Eli Puterman, an assistant professor of kinesiology at the University of British Columbia in Vancouver, Canada, and colleagues analyzed telomere lengths of cells from the saliva samples of 4,598 people age 50 or older who took part in the University of Michigan’s Health and Retirement Study. The average age of the participants was 69. The individuals filled out multiple questionnaires on 17 potentially impactful childhood and adulthood adversities, categorizing them as either financial or social/traumatic events. Childhood adversities included trouble with police before age 18, repeating a school grade, parental use of drugs or alcohol, and physical abuse. Adulthood adversities included in the survey were death of a close family member, being a victim of physical attack, firing a weapon in combat, and a job layoff.
What is notable, according to Hovatta, is that this is a nationally representative group that reflects the entire population of the U.S. rather than specific stress-prone individuals or those diagnosed with an illness or disorder.
The cumulative effect of stressful effects over a lifetime seemed to increased the odds of having shorter telomeres in older age by 6 percent, but these effects were primarily driven by stressful events in childhood, the researchers reported. The increase in odds reflects what is above and beyond the health and demographic factors thought to affect telomere length, including a person’s age, race, body mass index, smoking status, and health problems.
In childhood, only social and/or traumatic but not financial incidents increased the odds of short telomeres after age 50, the scientists showed. For each person over 50 with shorter-than-average telomeres, it was the combined impact of stressful events endured during childhood that seemed to be the cause.
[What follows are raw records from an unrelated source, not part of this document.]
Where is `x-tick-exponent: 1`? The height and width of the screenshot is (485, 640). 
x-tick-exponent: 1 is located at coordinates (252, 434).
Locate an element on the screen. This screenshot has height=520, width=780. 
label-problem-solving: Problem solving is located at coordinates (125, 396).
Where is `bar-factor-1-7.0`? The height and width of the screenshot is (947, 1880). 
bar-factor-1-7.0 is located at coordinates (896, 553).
The authors didn’t examine every possible type of life stress that may be harmful, noted Carroll. “There may be certain stressful events or experiences that were not measured in this study that have as big an impact on cellular aging.”
For Hovatta, the results raise several questions. “While telomere length is considered a biomarker of biological aging,” she wrote, “this study did not address the effect of stress on health or lifespan and whether individuals with shorter telomeres have an increased mortality and morbidity in other prior studies. It would have been great to investigate whether, in this cohort, cumulative stress, short telomere length and morbidity/mortality are linked.”
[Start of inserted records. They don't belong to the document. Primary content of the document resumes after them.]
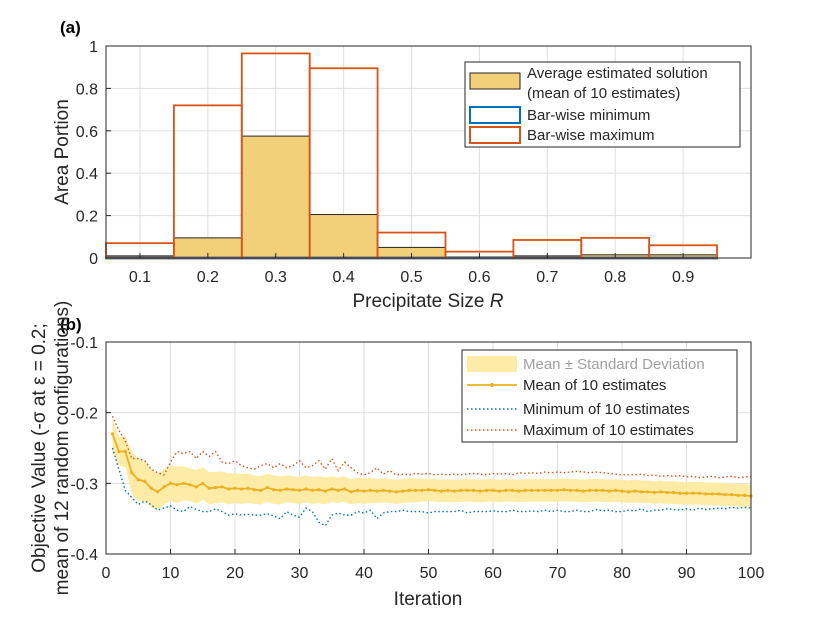 This screenshot has height=623, width=830. I want to click on panel-b-y-tick-label: -0.3, so click(84, 484).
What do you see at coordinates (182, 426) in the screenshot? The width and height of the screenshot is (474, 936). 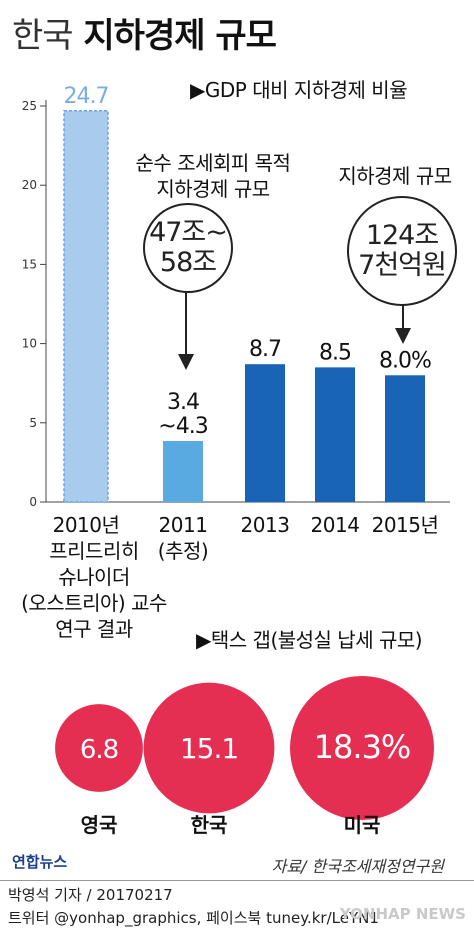 I see `bar-value-label: ~4.3` at bounding box center [182, 426].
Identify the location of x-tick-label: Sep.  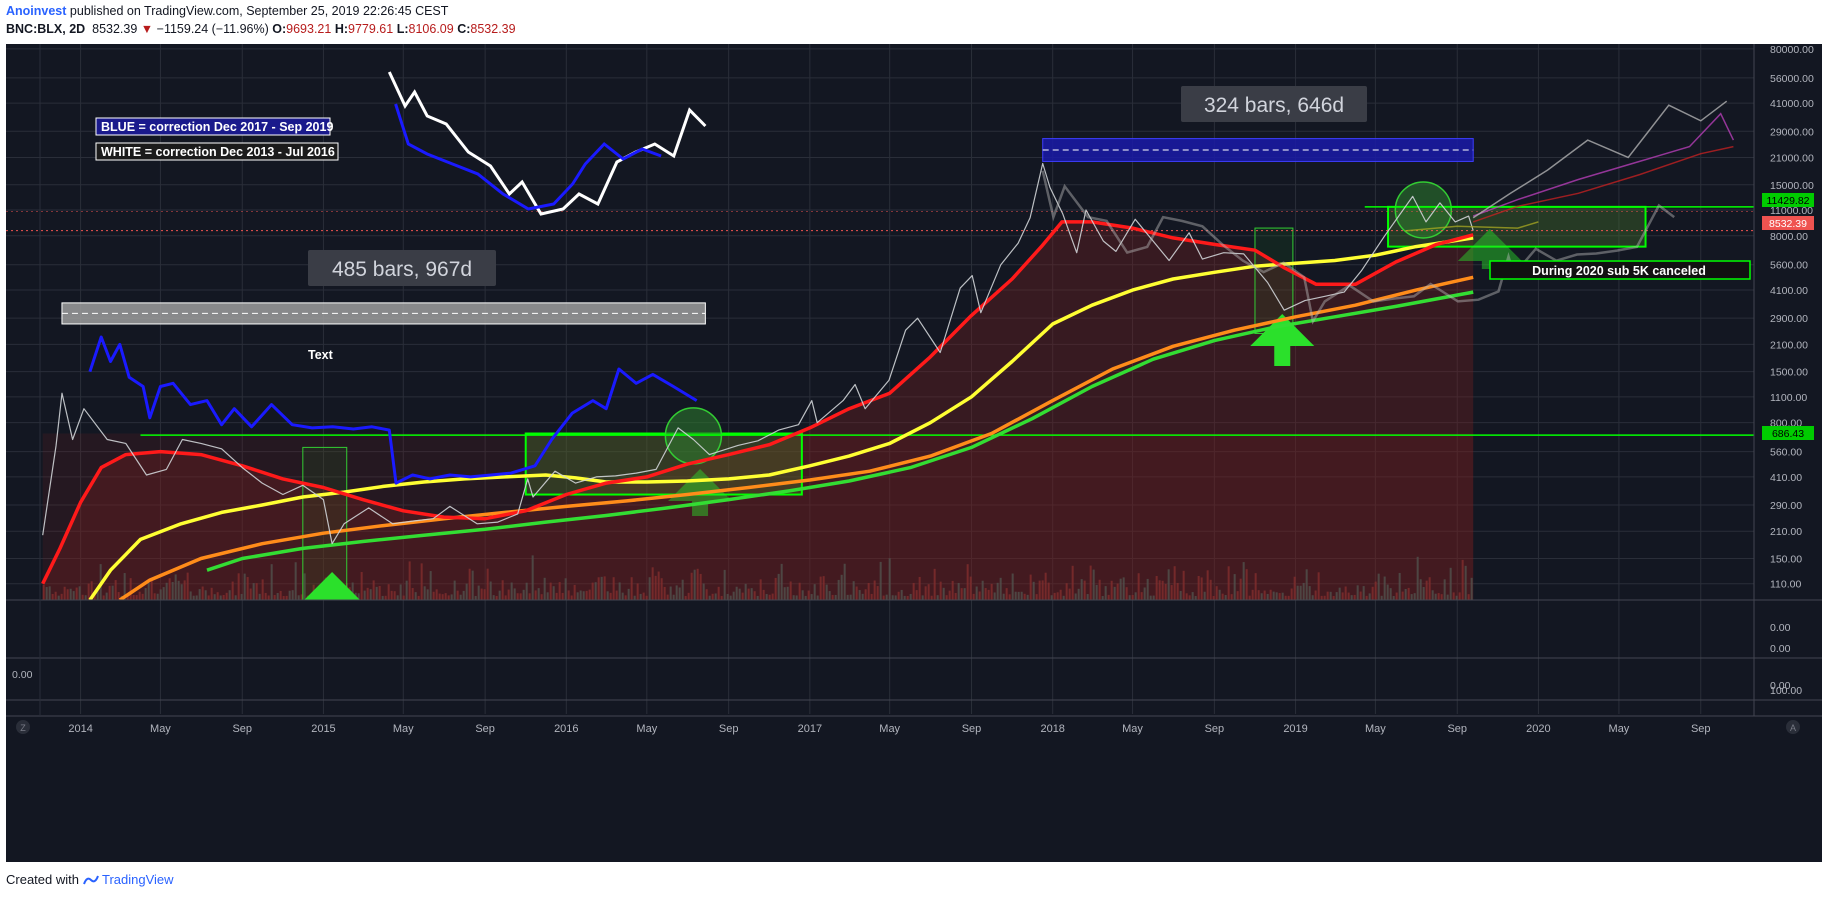
(1701, 729).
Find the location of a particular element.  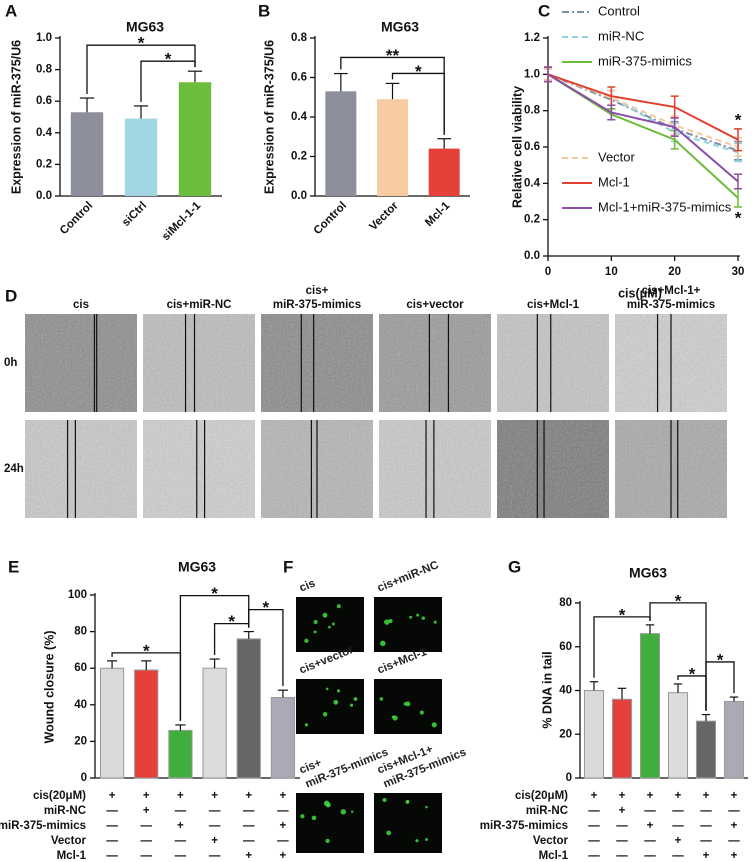

table-row-label: miR-NC is located at coordinates (65, 811).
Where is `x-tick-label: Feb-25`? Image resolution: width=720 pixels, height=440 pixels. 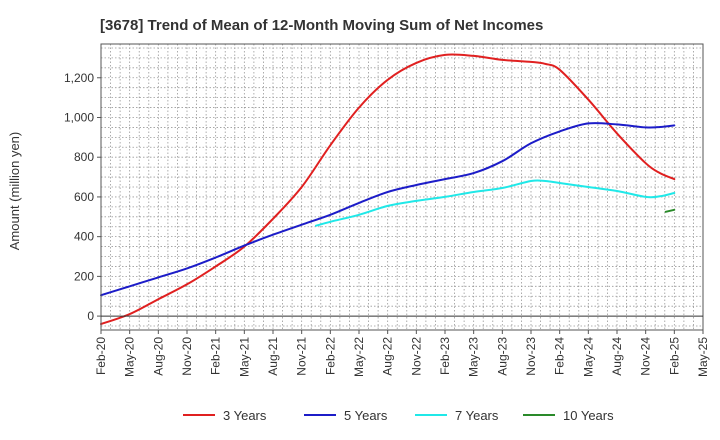 x-tick-label: Feb-25 is located at coordinates (674, 356).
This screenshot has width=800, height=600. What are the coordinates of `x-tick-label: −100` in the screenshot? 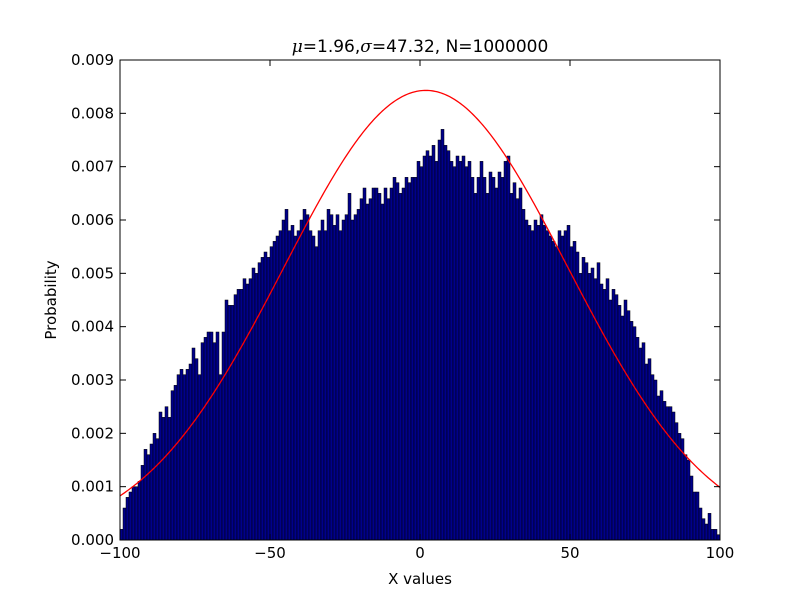 It's located at (120, 553).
“There is evidence that mild stress exposure can improve resilience, and that stress exposure needs to be optimized, not minimized,” Pat Monaghan of the University of Glasgow in the U.K. who did not take part in the study, wrote in an email.
“The severity, the chronicity, and, perhaps, timing of stressful events are likely to be important,” Puterman told The Scientist. He and his colleagues are now interested in examining whether interventions like diet and exercise might slow or even reverse telomere shortening and factors that may either compound or mitigate other molecular effects of stressful early-life events.
E. Puterman et al., “Lifespan adversity and later adulthood telomere length in the nationally representative US Health and Retirement Study,” PNAS, doi:10.1073/pnas.1525602113, 2016.